Our function query looks like this:

1
2
3
4
sum(pow(mscore, mn), pow(fscore, fn)).
  where:
    mn = 0.1 for female profiles, 10 for male profiles
    fn = 10 for female profiles, 0.1 for male profiles

The numbers mn and fn are somewhat arbitary, the idea is that we want to influence the result scores by boosting up the high mscore documents and deboosting the high fscore documents.

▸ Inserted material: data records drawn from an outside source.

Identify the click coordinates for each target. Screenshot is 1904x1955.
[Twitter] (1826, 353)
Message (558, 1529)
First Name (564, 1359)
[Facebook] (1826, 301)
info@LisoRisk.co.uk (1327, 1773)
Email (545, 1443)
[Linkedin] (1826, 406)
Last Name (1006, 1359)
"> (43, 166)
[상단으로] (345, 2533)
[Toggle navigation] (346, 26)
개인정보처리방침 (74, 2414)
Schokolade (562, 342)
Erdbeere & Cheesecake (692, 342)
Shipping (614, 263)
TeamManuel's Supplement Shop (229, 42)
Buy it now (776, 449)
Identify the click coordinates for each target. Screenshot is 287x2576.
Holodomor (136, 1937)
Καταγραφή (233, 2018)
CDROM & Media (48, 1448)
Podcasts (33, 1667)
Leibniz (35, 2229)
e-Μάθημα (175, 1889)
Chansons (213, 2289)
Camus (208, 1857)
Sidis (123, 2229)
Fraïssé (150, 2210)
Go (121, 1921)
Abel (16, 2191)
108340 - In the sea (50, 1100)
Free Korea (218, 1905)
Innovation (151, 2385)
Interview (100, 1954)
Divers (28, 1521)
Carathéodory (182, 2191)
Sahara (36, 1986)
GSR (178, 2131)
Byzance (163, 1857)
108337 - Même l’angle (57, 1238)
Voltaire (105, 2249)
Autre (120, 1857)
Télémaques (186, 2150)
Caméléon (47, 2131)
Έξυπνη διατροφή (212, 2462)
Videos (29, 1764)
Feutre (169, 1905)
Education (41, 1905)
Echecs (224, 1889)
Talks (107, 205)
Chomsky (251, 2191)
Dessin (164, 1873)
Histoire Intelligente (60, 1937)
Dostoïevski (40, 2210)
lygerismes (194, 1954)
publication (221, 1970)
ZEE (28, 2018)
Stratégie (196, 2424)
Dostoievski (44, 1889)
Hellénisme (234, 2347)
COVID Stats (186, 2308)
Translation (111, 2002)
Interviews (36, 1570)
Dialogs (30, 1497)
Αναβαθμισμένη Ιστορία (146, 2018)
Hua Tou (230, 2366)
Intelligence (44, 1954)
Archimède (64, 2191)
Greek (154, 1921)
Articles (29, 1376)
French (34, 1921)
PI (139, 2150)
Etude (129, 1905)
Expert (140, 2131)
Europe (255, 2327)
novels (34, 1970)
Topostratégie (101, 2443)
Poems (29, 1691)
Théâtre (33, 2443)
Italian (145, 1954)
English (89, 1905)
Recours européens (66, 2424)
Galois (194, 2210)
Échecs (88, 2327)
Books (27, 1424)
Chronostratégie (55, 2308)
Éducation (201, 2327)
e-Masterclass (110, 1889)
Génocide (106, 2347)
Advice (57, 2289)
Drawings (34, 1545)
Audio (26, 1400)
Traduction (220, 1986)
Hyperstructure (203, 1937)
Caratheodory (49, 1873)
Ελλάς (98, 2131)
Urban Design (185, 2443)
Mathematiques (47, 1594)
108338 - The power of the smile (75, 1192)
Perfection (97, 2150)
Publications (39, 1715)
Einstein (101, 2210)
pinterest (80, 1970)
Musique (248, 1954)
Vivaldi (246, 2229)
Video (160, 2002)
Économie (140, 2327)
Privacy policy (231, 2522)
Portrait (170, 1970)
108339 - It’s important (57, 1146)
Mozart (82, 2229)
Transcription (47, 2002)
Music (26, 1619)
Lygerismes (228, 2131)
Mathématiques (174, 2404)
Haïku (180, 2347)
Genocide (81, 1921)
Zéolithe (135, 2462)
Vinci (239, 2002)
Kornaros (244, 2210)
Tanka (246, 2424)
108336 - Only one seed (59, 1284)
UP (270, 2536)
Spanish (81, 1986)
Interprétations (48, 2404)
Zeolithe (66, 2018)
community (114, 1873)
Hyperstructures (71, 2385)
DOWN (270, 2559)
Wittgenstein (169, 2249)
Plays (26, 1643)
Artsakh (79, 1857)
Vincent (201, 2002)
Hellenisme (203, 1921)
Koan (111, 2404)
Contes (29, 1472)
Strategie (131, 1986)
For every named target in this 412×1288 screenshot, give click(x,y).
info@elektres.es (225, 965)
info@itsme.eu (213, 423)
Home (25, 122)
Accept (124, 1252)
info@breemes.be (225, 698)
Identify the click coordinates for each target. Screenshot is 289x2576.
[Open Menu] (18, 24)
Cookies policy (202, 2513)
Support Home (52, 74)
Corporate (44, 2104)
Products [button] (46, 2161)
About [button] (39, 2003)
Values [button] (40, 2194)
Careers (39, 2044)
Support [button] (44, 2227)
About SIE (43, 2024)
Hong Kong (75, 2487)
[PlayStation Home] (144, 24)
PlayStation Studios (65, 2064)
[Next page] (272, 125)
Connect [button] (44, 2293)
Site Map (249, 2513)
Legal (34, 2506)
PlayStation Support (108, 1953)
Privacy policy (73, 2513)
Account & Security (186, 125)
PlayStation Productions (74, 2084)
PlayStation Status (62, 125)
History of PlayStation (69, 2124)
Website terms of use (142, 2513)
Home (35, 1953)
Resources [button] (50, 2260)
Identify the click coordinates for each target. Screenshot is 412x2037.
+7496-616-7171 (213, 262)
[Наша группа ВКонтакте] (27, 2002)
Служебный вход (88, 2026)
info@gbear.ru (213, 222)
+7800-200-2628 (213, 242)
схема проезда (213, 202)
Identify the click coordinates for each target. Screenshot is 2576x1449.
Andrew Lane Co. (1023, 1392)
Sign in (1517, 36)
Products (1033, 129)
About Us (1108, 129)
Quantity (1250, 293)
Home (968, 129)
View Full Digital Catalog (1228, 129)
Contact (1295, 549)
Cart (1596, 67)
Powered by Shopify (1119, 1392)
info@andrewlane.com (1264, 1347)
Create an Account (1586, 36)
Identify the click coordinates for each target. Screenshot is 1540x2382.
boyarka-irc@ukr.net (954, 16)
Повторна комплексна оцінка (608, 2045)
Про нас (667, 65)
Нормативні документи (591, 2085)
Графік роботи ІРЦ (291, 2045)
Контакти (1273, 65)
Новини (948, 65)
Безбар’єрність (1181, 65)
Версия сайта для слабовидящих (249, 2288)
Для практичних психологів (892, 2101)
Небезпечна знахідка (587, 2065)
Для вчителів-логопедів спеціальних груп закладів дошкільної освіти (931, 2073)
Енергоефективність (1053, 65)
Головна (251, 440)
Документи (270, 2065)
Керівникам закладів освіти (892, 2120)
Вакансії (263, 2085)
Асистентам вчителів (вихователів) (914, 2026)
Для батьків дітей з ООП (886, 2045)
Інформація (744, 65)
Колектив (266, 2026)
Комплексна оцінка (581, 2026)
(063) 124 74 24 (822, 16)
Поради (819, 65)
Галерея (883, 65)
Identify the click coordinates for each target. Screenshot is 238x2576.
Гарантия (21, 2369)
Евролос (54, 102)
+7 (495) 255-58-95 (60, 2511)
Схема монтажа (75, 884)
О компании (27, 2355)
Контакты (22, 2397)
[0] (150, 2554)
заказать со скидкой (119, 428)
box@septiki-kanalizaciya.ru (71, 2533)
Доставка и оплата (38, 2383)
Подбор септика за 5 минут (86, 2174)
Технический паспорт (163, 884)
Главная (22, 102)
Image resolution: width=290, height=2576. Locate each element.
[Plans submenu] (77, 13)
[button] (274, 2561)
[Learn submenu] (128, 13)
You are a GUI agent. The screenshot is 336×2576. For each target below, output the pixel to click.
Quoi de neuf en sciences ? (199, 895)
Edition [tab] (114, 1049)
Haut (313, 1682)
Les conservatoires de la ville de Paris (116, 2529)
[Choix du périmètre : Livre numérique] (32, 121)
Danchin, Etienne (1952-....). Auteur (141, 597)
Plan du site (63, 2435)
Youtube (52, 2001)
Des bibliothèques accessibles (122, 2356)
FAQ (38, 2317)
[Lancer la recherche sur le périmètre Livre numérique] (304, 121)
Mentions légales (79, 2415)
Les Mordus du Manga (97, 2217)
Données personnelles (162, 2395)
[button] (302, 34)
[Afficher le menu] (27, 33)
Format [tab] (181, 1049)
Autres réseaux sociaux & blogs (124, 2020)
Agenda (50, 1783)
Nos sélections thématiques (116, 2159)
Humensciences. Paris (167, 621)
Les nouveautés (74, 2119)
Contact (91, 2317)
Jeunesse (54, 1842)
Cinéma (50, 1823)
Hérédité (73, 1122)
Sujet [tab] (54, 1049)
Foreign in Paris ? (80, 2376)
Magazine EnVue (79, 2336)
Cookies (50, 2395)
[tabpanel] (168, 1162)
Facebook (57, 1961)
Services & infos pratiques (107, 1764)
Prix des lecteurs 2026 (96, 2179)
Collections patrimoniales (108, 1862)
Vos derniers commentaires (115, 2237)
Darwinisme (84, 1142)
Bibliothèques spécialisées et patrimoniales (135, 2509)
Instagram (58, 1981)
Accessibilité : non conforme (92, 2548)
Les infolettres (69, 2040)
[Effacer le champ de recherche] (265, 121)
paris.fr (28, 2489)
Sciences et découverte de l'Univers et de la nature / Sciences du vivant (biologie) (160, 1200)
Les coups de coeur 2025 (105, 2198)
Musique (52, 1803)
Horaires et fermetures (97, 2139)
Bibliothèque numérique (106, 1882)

As a baseline, I query for "coffee" and get back the followin result set. Only the top 5 titles are shown, with scores in parenthesis.

1
 2
 3
 4
 5
 6
 7
 8
 9
10
11
12
13
14
http://localhost:8983/solr/collection1/select?\
    q=title:coffee&\
    wt=xml&\
    indent=true&\
    fl=*,score

(numFound=50010, maxScore=0.7406558)

coffee: M 557 F 15 (0.7406558)
coffee: M 567 F 636 (0.7406558)
coffee: M 938 F 817 (0.7406558)
coffee: M 113 F 362 (0.7406558)
coffee: M 553 F 278 (0.7406558)
...

but if I now add the function query to boost the high mscore documents, I get these results. As you can see, mscore is high for all the top 5 results.

1
 2
 3
 4
 5
 6
 7
 8
 9
10
11
12
13
14
http://localhost:8983/solr/collection1/select?\
    q={!boost b=sum(pow(mscore,10),pow(fscore,0.1))}title:coffee&\
    wt=xml&\
    indent=true&\
    fl=*,score

(numFound=50010 maxScore=7.406558E29)

coffee: M 1000 F 27 (7.406558E29)
coffee: M 1000 F 56 (7.406558E29)
coffee: M 1000 F 766 (7.406558E29)
coffee: M 1000 F 965 (7.406558E29)
coffee: M 1000 F 796 (7.406558E29)
...

Flipping the function to boost the high fscore documents instead returns results that have the top fscore of 1000 in the top 5 results.

1
 2
 3
 4
 5
 6
 7
 8
 9
10
11
12
13
14
http://localhost:8983/solr/collection1/select?\
    q={!boost b=sum(pow(fscore,10),pow(mscore,0.1))}title:coffee&\
    wt=xml&\
    indent=true&\
    fl=*,score

(numFound=50010 maxScore=7.406558E29)

coffee: M 74 F 1000 (7.406558E29)
coffee: M 146 F 1000 (7.406558E29)
coffee: M 422 F 1000 (7.406558E29)
coffee: M 708 F 1000 (7.406558E29)
coffee: M 421 F 1000 (7.406558E29)
...

Function Queries can also be used for date boosting (similar to the example above), weighted multi-field sorting and even tapping into raw Lucene statistics using the new Relevance group of functions. Now that I have a reasonable understanding of Function Queries, I plan on experimenting with these as well.

Two references that I found helpful (apart from the previously referenced FunctionQuery wiki page) are LucidWork's Documentation page on Function Queries and Tom Nolan's comprehensive post comparing boost methods on Solr. The solution to my problem was modelled in large part based on Tom Nolan's post.